UNITED STATES DISTRICT COURT NORTHERN DISTRICT OF ILLINOIS EASTERN DIVISION
Jan 19, 2021
Case No. 19-cv-06762 (N.D. Ill. Jan. 19, 2021)

Opinion

Case No. 19-cv-06762

01-19-2021

OLUKAYODE A. ADEWOLE, Plaintiff, v. COMCAST CABLE COMMUNICATIONS, MANAGEMENT, LLC, Defendant.


MEMORANDUM OPINION & ORDER

Plaintiff Olukayode A. Adewole sues Defendant Comcast Cable Communications Management, LLC, alleging that Defendant violated the Fair Credit Reporting Act, 15 U.S.C. § 1621s-2(b) et seq. (FCRA) and the Fair Credit Billing Act, 15 U.S.C. § 1666 et seq. (FCBA). [35]. Defendant now moves to dismiss the operative (second amended) complaint for failure to state a claim pursuant to Federal Rule of Civil Procedure 12(b)(6). [39]. For the reasons explained below, this Court denies Defendant's motion.

I. Background

A. The June 2018 Credit Report

Around June 2018, Plaintiff checked his credit report in preparation for a refinancing and noticed a negative report. [35] at ¶ 9. The report reflected that non-party Diversified Consultants Collection Agency posted a negative report for a $1,119.00 debt to Defendant dated June 18, 2018. Id. at ¶ 10. Plaintiff believed the debt resulted from identity theft, and, as a result, he initiated a dispute with non-parties Experian Credit Bureau and Diversified.

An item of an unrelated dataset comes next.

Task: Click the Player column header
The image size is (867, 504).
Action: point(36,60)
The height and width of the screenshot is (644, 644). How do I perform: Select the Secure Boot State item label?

Id. at ¶¶ 11-12. Shortly thereafter, he also submitted an "identity theft fraud packet" to Defendant. Id. at ¶ 13. By early August, Plaintiff sent additional notices to Comcast, as well as non-parties Diversified, Equifax, and TransUnion explaining that he did not owe the debt, that his credit report incorrectly reported it, and that he did not own an account with Defendant. Id. at ¶¶ 14-15.

Plaintiff alleges, on information and belief, that Equifax, Experian, and TransUnion formally notified Comcast and Diversified of Plaintiff's dispute of the debt. Id. at ¶ 16. Neither Defendant nor Diversified responded to any of Plaintiff's written disputes, though the debt soon disappeared from Plaintiff's account, leading Plaintiff to believe he succeeded in his dispute. Id. at ¶¶ 17-19.

B. The October 2018 Credit Report

Then, around October 19, 2018, Plaintiff received a demand from a debt collection agency, Convergent Outsourcing, Inc., demanding payment for the Comcast debt. Id. at ¶ 20. Plaintiff noticed that Convergent addressed its demand letter to an "Olukayode Adewale" though Plaintiff's last name is "Adewole." Id. (emphasis added). Plaintiff disputed the debt with Convergent, Experian, Equifax, and TransUnion within thirty days of the demand. Id. at ¶ 21. Plaintiff alleges, again, on information and belief, that Experian, Equifax, and TransUnion formally notified Comcast and Convergent of this second dispute. Id. at ¶ 22.

Convergent responded to the dispute by mid-November, determining the debt to be valid. Id. at ¶ 23. In its response, Convergent attached invoices generated by Defendant to a person named Olukayode Adewale—who, again, has a different last name than Plaintiff—residing at 9201 S. Paxton Avenue, Chicago, IL 60617. Id. at ¶ 25. Plaintiff claims he has never lived at this address, nor has it ever been associated with him. Id. at ¶ 26. A few weeks later, Plaintiff received a letter from Experian stating the negative report no longer appeared on his credit report, leading Plaintiff to believe he succeeded in his second dispute. Id. at ¶¶ 29-30.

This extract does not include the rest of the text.